Wednesday, September 29, 2021

Perrault and His Stupid Morals

 So I was thinking this morning about Perrault, and his annoying tendency to ruin perfectly good stories with self-righteous moralizing.

If you haven’t read a lot of Perrault before, what he does is tell his story, and then at the end he tells you the moral of the story. Sometimes two morals. And, okay, these are good stories, fully capable of standing on their own. So I’m already annoyed that Perrault has so little faith in our reading comprehension that he has to tell us what each story is about. But the other thing is, that’s not even what the stories are about. His morals are garbage!
I have two specific examples, which fill me with rage every time I think of them:
Bluebeard:
Summary: Girl married to skeevy older dude, already widowed several times. He leaves her home alone and tells her not to go in a specific room. She goes in anyway, and finds the corpses of all his previous wives. He finds out and tries to kill her too, but her brothers save her.
Moral 1: Don’t snoop
Moral 2: At least your arranged marriage probably isn’t to a serial killer, so suck it up.
Donkeyskin:
Summary: Beautiful queen on her deathbed makes husband promise not to remarry unless new girl is as hot as her. Tragically, she was the hottest. Until their daughter grows up to look exactly like dead mom. King has the brilliant idea to marry his own daughter! Daughter, grossed out and freaked out, flees, undergoing much trauma before eventually marrying a foreign prince. Her dad is invited to the wedding, and they reconcile, all the unfortunate incest business magically forgotten.
Moral: Do the right thing (i.e. don’t marry your dad) even when it’s hard.
Now, is it just me, or do these moral seem a little victim-blamey? How about “don’t murder”? “Don’t store rotting corpses in a closet”? “Incest is bad”?

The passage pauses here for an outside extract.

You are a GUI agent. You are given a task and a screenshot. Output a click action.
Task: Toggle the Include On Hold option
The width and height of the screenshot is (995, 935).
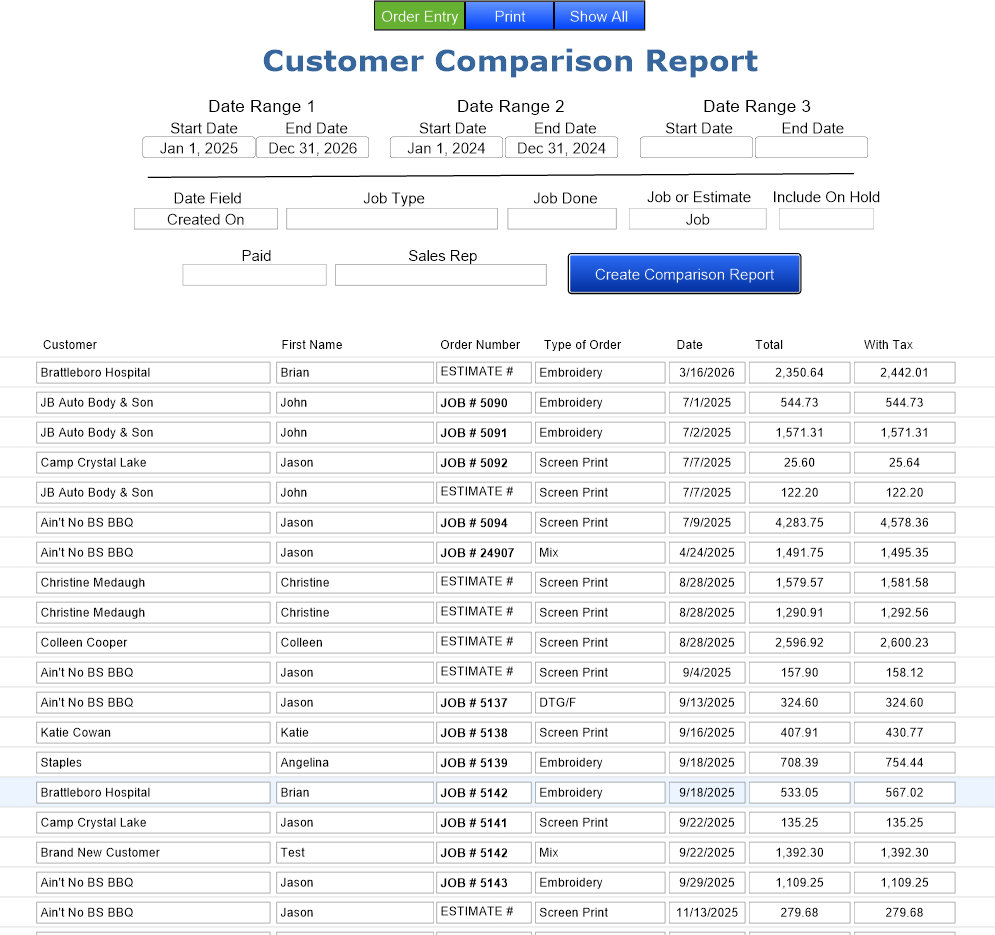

Bluebeard dies at the end, sure, but Donkeyskin’s dad is facing zero consequences for his actions. And yeah, Donkeyskin did the right thing by not marrying her dad, and Perrault acknowledges that, but honestly? She’s a young woman being groomed/manipulated/threatened by the one person in her life that she should absolutely be able to rely on and trust unconditionally. If she did marry him, I would not blame her. Because she’s young and she’s scared and she’s tried, she’s tried to reason with him, but it’s not working, and what is she supposed to do? This particular girl didn’t panic, and was smart enough to find an escape route. But a different girl in the same situation might not have seen a way out, might have wound up marrying him, and that wouldn’t be her fault. It would be her dad’s.

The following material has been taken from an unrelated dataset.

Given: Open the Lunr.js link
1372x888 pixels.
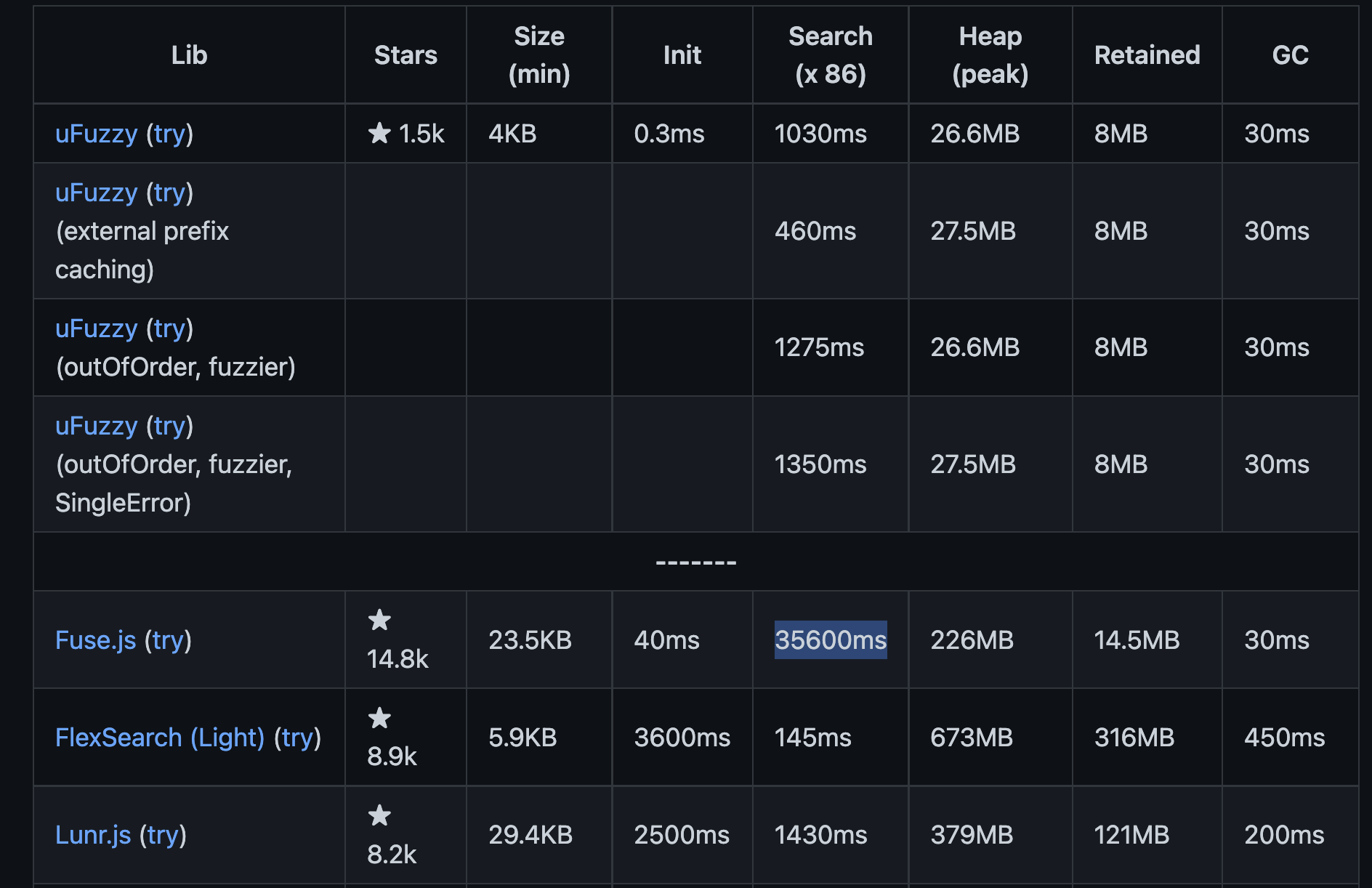Looking at the screenshot, I should [x=93, y=835].
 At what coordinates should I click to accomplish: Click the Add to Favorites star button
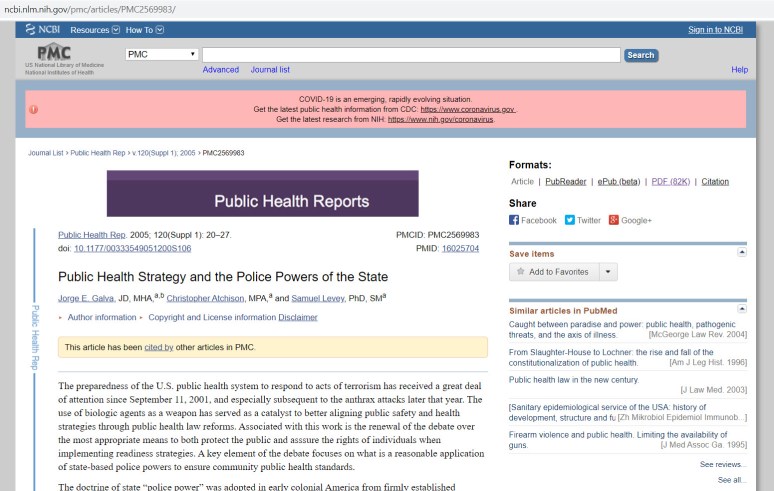pos(552,272)
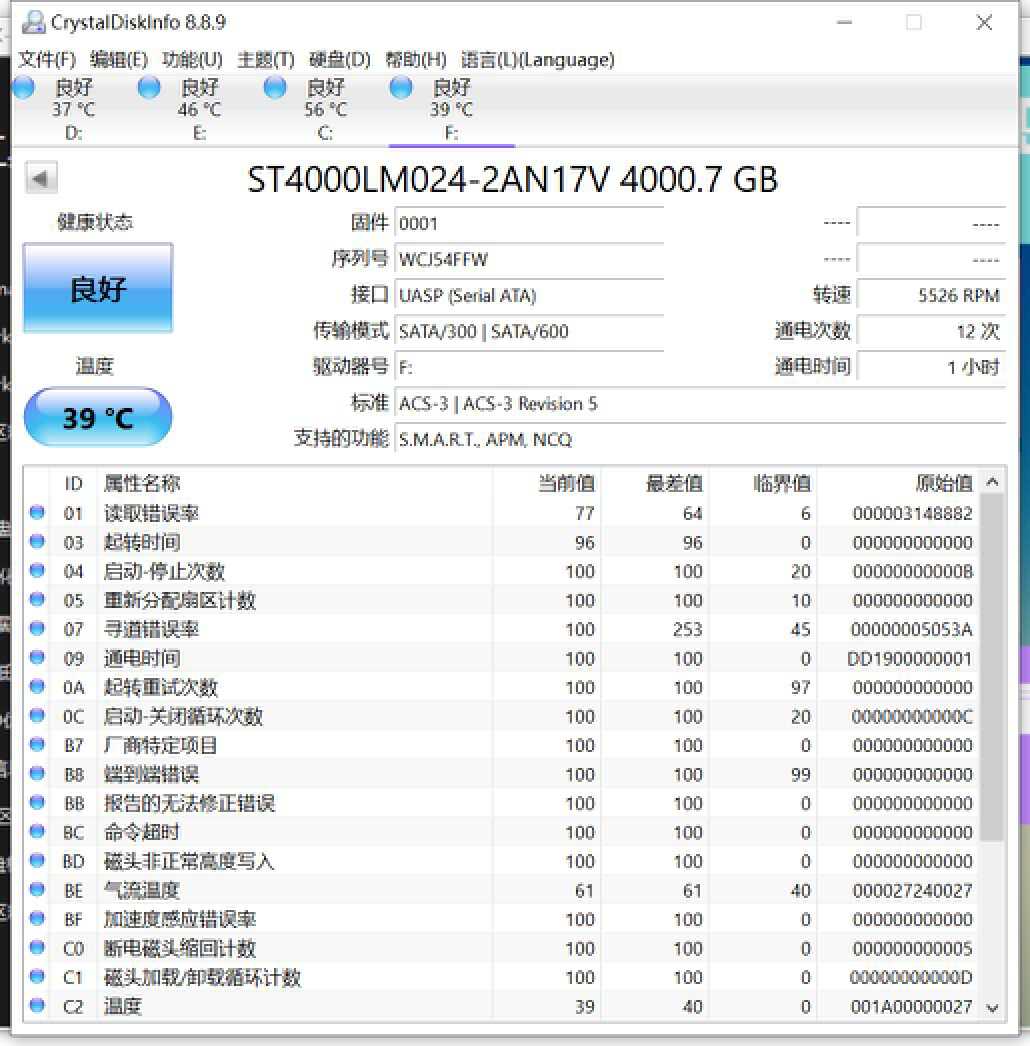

Yeah, Donkeyskin did the right thing, even though it was hard. So what? That’s not the moral of the story! There are a lot of potential morals here, but Perrault can shut up unless he wants to call out the evil dad, and preferably kill him off in the most painful and gruesome way possible.
And Bluebeard? Let’s go back to Bluebeard. “Don’t snoop”? Don’t snoop? Seriously? If I’m ever forced to marry a skeevy older dude with several dead wives, I’m absolutely going to snoop. That’s, like, preemptive self-defense. And I will complain about being forced to marry a skeevy older man as much as I want, whether or not he’s a serial killer, and I have every right to; screw you, Perrault, you insufferable jerk.
Why do you have two morals calling out of heroine for perceived bad behavior and nothing to say about the actual literal serial killer? Stop scolding girls for being in a terrifying situation you’ll never experience and can’t possibly understand. Start scolding Bluebeard for being a serial killer who keeps rotting corpses inside his house. Like, let’s be real here; how much snooping was even involved? Girl probably followed the smell. And smelling dead bodies absolutely trumps all “do not open this door” instructions.
I love Perrault’s actual stories, but his stupid morals just kind of make me wish he was still alive so I could strangle him.